1年見慣れたはずの他の女子達と同じ制服を着ていたはずなのに、似合っているように見えたし、
髪を少しくるっと巻いて、少しメイクアップしただけで女の子はこんなに変わるのかと、頭を抱えたくなった。

「なんで友香にマネージャーさせたいの?」
「そりゃ、少しでも近くに置いときたいだろ。
あんな可愛い子が練習中も、試合中も『頑張って❤︎』って応援してくれんだぞ?やる気出るだろ?」
「え、だれそれ。」
いや、確かに今までも試合を見てくれたことはあったが、そんな感じに言ってくれたことはない。
研磨の冷めた目が、少し脳内の誇張された友香を現実に戻した。

「変な奴が近くに寄ってこないか、心配なんでしょ?」
「そうそう」
「近くにいたら邪魔も出来るしね。」
「そうそう、、あっ」
「クロさいてー」
違くはない。この鋭い観察眼の幼馴染には全て見透かされている訳で。

「友香に無理にはやらせないよ。」
「協力してくれんの?」
「別に。そのままいじけられる方が鬱陶しいし。
知ってる人いる方が俺もいいし・・・」
きっと後者が本音なんだろうが、この際なんだっていい。

「でも、さっき怒ってたから意地でも入らねーって言いそう」
「友香の扱い方ぐらい知ってる。
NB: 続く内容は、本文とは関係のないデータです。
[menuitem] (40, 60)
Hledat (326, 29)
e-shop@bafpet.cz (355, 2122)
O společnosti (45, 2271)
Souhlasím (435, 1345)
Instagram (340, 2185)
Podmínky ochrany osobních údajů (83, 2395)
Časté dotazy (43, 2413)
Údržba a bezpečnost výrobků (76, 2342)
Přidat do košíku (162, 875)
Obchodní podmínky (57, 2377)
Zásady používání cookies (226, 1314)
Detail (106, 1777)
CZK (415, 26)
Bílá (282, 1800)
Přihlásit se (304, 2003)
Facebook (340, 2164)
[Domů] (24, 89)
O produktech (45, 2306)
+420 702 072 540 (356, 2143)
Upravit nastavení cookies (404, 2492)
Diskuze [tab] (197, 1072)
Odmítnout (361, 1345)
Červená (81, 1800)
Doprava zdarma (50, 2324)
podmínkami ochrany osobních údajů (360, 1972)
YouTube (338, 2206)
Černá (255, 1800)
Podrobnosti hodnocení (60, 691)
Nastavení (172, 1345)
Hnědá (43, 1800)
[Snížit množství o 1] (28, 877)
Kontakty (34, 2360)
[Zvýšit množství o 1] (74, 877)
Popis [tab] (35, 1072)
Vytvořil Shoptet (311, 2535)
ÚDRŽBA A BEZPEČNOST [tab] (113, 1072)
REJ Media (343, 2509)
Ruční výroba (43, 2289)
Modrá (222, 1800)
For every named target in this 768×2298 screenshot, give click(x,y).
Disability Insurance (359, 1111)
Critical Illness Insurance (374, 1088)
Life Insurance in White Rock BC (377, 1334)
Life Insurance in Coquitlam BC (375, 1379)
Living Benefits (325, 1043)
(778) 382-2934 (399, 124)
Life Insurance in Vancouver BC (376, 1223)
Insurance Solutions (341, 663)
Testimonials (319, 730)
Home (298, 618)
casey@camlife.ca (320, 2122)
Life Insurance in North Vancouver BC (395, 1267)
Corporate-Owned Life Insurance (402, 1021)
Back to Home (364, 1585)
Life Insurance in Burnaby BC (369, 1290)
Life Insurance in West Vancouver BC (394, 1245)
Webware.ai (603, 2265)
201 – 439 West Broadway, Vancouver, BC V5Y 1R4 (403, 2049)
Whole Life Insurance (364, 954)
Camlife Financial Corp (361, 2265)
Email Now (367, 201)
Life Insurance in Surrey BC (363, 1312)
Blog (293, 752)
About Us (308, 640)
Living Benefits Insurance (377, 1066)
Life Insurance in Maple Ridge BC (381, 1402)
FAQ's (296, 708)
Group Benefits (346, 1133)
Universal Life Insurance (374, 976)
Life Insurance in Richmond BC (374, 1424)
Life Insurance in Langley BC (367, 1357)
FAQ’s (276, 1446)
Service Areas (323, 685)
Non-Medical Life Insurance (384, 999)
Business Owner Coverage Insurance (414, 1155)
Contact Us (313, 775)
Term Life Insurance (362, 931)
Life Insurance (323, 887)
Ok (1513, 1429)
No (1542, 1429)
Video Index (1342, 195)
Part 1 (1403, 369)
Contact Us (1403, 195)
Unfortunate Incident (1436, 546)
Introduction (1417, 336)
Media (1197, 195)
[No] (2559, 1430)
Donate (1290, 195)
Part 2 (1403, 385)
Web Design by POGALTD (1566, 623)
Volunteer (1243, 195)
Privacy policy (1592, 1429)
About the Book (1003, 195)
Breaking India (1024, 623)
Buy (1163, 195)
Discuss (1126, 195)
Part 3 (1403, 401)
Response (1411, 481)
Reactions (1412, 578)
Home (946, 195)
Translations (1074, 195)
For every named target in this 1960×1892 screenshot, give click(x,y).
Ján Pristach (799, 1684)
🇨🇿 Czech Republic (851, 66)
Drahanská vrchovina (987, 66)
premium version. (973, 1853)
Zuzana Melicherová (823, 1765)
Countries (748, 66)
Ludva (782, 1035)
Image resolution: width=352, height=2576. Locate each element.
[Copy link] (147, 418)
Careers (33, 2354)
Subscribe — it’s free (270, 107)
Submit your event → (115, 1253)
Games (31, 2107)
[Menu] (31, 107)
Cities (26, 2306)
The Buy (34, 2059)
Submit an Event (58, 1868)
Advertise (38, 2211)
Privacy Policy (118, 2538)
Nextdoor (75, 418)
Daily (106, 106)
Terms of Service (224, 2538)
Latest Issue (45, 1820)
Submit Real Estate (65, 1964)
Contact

」
「おっ!さすが頼もしー」
一瞬ギロっと睨まれたが、友香がマネージャーしてくれる未来があるなら、怖くはない。

「じゃ、友香が入部したら来週発売のゲームよろしく」
「・・・ん?心優しく幼馴染の協力してくれるんじゃねーの?」
「そんなこと言ってないけど。じゃ、俺も行くから」
サラッと恐ろしい契約を交わして、研磨も友香が歩いて行った方に向かっていた。
それを見送って、財布の心配と共に俺も自分のクラスを確かめることにした。